Longtemps absent des débats sur la qualité de vie au travail, le TDAH apparaît aujourd’hui comme un sujet de plus en plus visible dans les entreprises. Les politiques de diversité, les démarches de recrutement inclusif et la médiatisation de certains profils atypiques ont contribué à faire évoluer les regards. Pourtant, derrière cette visibilité nouvelle, l’organisation du travail reste souvent difficile pour de nombreux adultes présentant un trouble du déficit de l’attention avec ou sans hyperactivité (TDAH).

Selon une étude scientifique publiée en 2021 dans la revue International Journal of Environmental Research and Public Health, consacrée au TDAH en milieu professionnel.
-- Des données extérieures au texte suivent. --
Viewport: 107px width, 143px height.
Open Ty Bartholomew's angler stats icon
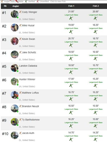click(x=20, y=119)
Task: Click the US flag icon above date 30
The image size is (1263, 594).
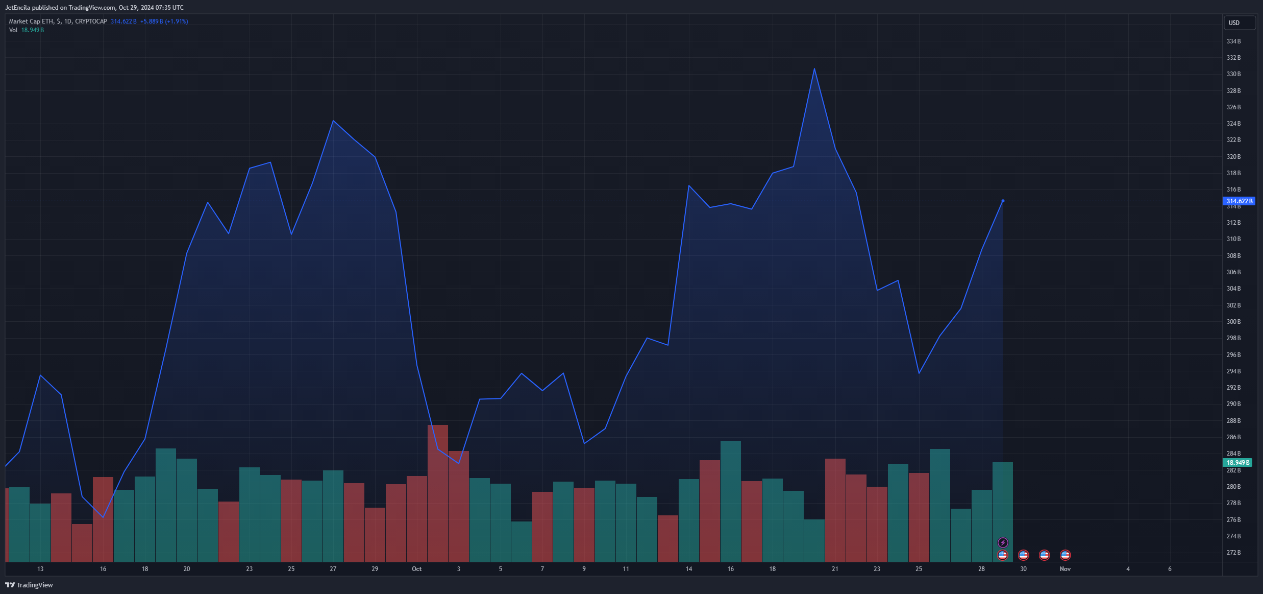Action: coord(1023,555)
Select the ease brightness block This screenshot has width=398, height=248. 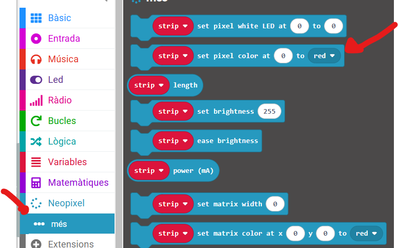(x=228, y=141)
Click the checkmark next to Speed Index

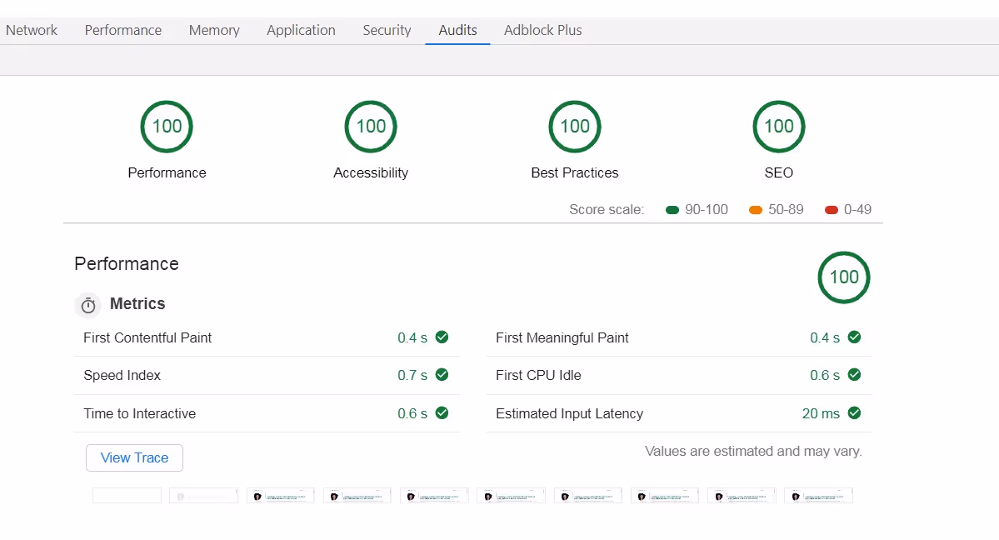442,375
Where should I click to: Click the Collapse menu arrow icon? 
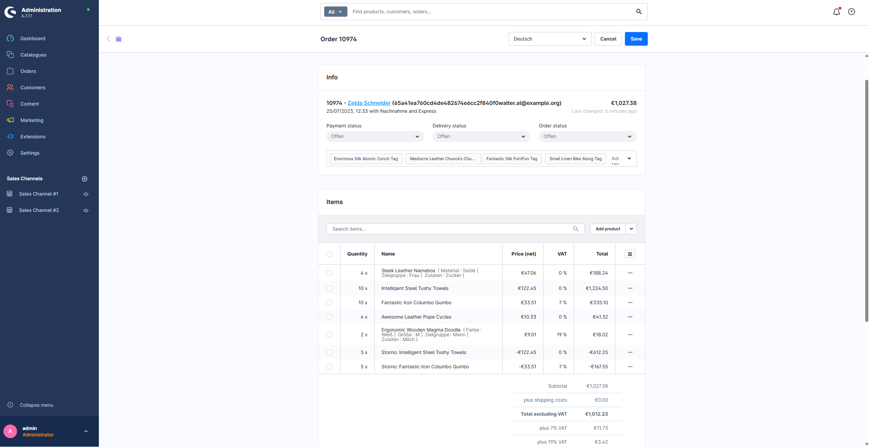click(x=10, y=405)
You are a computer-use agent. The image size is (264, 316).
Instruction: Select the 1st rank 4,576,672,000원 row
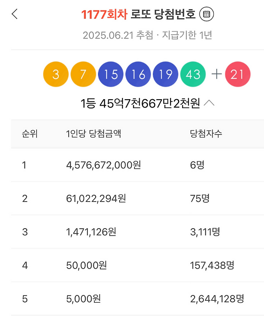[x=104, y=165]

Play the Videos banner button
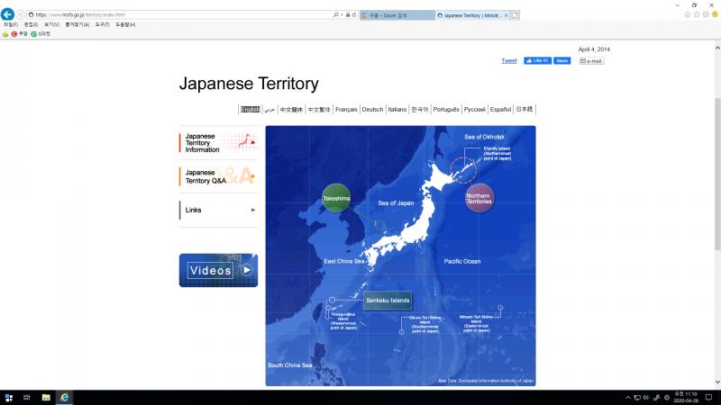(218, 270)
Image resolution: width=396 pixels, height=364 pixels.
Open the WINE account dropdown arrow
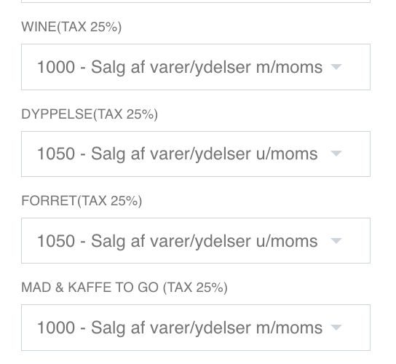click(x=336, y=67)
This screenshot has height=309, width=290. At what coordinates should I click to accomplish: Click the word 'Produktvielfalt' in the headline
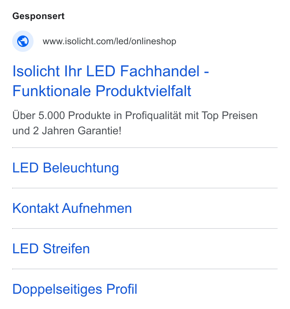(143, 91)
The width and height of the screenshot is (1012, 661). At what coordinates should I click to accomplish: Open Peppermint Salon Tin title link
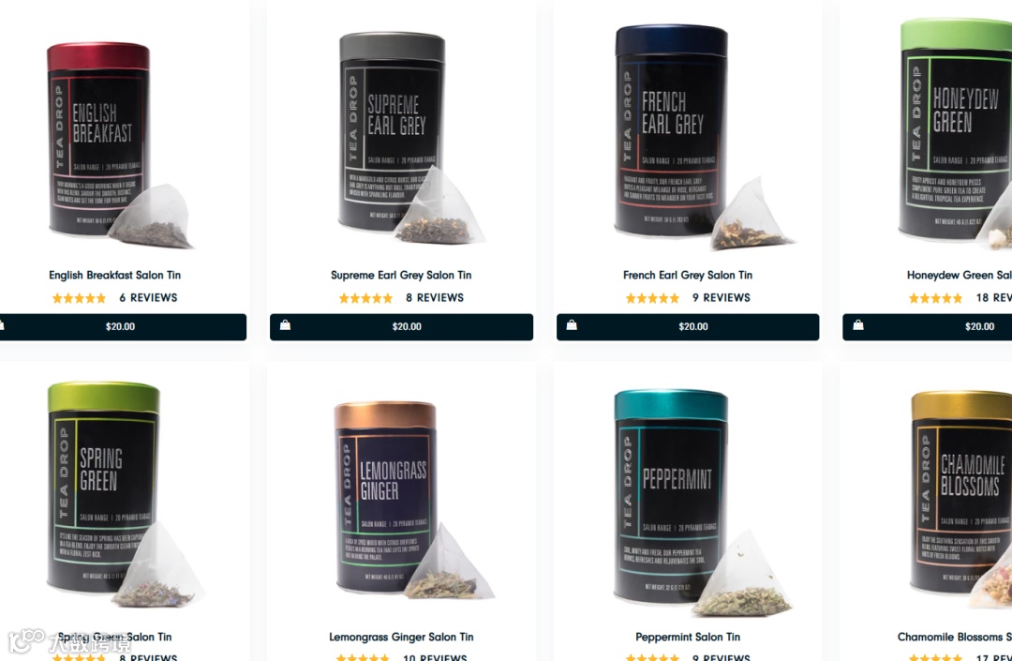(688, 638)
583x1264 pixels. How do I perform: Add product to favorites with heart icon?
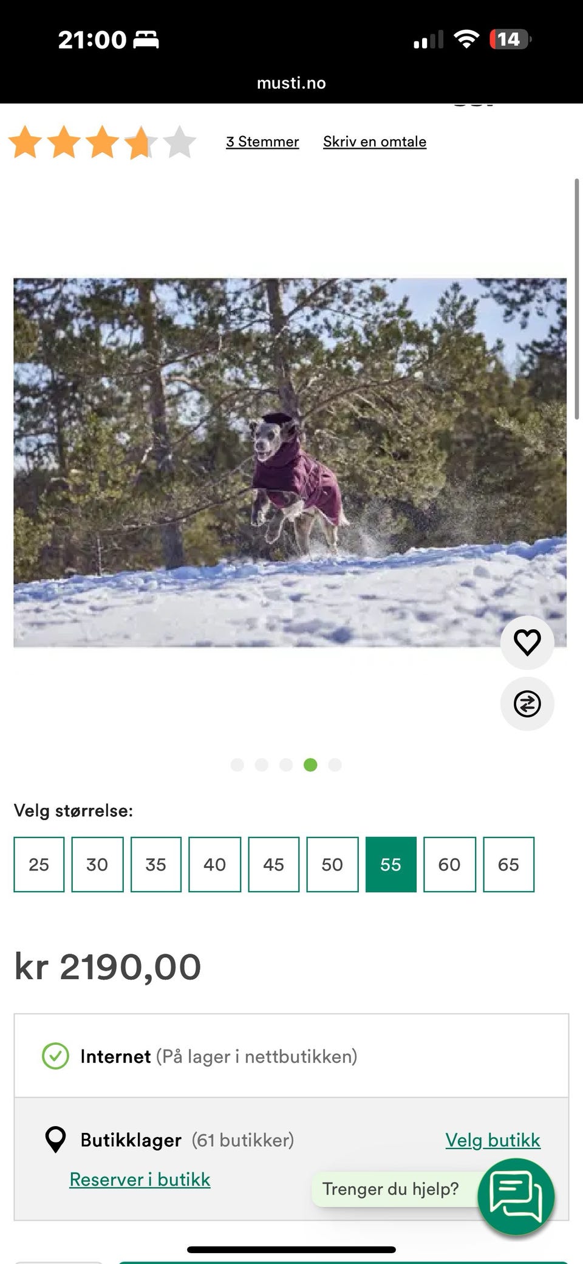pyautogui.click(x=527, y=642)
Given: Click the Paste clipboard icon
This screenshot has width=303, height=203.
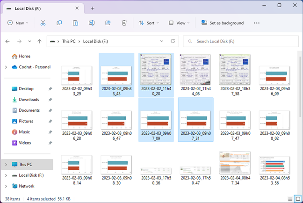Looking at the screenshot, I should pos(75,22).
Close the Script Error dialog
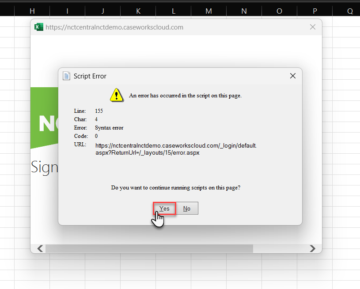This screenshot has width=360, height=289. (292, 76)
Les chercheurs y analysent les conséquences du trouble sur les parcours professionnels, les relations de travail, la fatigue cognitive ou encore les difficultés organisationnelles rencontrées par les salariés concernés.

Qu’est-ce que le TDAH ?

Le trouble du déficit de l’attention avec ou sans hyperactivité (TDAH) est un trouble neurodéveloppemental qui débute généralement pendant l’enfance mais peut persister à l’âge adulte.

Il se caractérise par plusieurs symptômes dont l’intensité varie selon les personnes :

  • des difficultés de concentration ;
  • une tendance à la distraction ;
  • des problèmes d’organisation ;
  • de l’impulsivité ;
  • une agitation physique ou mentale.

Chez les adultes, le TDAH peut avoir des conséquences dans différents domaines de la vie quotidienne, notamment au travail : gestion des priorités, respect des délais, fatigue cognitive, oublis fréquents ou difficultés face au multitâche.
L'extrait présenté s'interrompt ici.